Your objective. Pull out every line in the rows below that contains the word "title" and copy each one in full.
• • •
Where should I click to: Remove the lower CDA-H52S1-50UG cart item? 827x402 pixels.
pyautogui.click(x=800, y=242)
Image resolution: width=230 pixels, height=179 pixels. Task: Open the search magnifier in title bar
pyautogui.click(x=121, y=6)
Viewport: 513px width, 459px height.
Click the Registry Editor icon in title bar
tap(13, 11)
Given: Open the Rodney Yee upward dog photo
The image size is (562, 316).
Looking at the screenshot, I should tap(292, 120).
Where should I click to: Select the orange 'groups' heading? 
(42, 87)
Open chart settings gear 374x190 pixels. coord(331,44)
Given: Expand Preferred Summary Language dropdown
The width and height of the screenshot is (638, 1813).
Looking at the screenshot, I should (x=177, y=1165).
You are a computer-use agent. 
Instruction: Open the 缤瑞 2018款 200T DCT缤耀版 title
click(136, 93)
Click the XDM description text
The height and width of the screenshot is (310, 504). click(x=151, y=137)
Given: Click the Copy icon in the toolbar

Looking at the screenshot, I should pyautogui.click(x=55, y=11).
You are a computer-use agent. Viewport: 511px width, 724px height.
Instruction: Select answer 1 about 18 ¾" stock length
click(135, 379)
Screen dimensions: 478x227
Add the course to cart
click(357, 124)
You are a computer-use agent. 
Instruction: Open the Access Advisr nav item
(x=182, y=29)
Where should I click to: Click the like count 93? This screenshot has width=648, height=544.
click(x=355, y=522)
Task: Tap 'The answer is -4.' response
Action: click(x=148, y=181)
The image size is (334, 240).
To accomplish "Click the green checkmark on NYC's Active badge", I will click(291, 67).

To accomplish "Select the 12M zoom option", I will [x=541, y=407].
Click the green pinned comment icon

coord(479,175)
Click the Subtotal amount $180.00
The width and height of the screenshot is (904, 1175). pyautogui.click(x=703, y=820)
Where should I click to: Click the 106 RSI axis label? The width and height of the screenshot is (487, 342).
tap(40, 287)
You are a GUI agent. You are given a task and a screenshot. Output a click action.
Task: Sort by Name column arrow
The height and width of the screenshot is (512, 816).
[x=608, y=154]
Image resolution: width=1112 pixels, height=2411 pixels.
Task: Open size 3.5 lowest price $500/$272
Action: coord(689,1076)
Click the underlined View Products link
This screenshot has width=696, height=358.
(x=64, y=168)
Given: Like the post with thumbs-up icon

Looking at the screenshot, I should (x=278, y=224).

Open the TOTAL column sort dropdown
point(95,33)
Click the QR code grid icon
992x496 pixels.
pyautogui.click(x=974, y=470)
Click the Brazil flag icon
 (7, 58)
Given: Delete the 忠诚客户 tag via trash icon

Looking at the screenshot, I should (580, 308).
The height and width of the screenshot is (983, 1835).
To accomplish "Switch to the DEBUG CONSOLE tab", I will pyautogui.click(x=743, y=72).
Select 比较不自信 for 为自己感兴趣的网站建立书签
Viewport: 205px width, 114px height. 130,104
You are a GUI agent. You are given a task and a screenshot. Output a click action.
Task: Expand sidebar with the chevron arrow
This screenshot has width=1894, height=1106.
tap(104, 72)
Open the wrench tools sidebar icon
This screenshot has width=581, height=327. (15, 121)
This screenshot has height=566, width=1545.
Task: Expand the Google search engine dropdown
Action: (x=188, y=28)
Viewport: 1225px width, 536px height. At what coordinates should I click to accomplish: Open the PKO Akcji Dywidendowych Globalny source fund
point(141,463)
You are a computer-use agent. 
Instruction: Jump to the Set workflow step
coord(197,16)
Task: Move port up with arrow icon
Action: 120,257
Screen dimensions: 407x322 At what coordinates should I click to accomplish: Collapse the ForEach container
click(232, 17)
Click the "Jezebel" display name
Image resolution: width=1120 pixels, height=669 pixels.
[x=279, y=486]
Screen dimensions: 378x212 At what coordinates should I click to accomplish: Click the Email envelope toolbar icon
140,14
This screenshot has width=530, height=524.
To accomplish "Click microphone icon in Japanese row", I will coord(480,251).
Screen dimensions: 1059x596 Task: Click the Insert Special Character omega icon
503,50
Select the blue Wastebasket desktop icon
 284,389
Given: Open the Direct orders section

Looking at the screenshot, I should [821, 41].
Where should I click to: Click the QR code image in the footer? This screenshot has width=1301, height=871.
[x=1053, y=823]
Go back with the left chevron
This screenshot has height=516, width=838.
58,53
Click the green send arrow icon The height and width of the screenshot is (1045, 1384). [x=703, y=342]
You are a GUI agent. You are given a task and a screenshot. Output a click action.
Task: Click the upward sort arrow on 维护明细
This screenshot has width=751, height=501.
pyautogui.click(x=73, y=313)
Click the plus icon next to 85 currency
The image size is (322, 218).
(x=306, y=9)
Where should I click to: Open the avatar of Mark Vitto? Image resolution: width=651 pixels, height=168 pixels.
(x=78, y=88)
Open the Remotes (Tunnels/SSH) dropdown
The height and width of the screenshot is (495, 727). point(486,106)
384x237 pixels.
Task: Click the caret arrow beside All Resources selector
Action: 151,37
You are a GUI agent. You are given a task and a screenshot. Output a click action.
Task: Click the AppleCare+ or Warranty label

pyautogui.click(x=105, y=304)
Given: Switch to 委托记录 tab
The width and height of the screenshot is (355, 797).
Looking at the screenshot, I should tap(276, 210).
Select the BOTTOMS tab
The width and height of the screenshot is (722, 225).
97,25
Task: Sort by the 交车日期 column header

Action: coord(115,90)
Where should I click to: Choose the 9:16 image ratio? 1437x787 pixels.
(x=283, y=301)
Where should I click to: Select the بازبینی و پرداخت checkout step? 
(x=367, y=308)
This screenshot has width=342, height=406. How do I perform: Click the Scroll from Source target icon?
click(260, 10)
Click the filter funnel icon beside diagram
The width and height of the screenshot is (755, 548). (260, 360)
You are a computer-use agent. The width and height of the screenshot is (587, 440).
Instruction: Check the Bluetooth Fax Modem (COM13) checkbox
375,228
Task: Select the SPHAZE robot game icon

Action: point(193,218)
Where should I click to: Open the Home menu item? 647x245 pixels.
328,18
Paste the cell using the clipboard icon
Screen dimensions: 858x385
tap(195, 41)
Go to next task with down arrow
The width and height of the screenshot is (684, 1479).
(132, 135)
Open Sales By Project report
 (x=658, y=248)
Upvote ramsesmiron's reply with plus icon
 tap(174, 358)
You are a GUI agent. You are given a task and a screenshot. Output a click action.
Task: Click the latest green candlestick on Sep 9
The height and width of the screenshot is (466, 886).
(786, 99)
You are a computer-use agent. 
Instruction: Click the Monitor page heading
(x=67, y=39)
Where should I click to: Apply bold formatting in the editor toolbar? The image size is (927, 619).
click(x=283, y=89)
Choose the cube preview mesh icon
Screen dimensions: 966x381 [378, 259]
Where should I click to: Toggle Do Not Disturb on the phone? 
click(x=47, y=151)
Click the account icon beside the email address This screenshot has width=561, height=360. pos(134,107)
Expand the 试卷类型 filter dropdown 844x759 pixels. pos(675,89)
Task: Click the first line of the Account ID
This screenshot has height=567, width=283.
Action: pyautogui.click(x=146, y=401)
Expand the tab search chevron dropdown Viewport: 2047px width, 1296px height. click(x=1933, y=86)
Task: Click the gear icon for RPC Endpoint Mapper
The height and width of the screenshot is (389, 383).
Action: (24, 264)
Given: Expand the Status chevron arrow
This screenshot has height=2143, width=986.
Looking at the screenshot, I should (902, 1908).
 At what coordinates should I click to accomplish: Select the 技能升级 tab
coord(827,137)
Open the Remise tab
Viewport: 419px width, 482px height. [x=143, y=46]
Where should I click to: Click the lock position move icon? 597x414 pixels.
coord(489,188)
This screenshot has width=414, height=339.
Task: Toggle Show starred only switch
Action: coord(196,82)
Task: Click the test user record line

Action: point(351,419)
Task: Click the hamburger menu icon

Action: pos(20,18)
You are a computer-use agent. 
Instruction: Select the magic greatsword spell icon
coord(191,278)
• • •
Completed exercise.
Image resolution: width=230 pixels, height=179 pixels. Task: Open the search magnifier in title bar
Click the Registry Editor icon in title bar
Instruction: Open the 缤瑞 2018款 200T DCT缤耀版 title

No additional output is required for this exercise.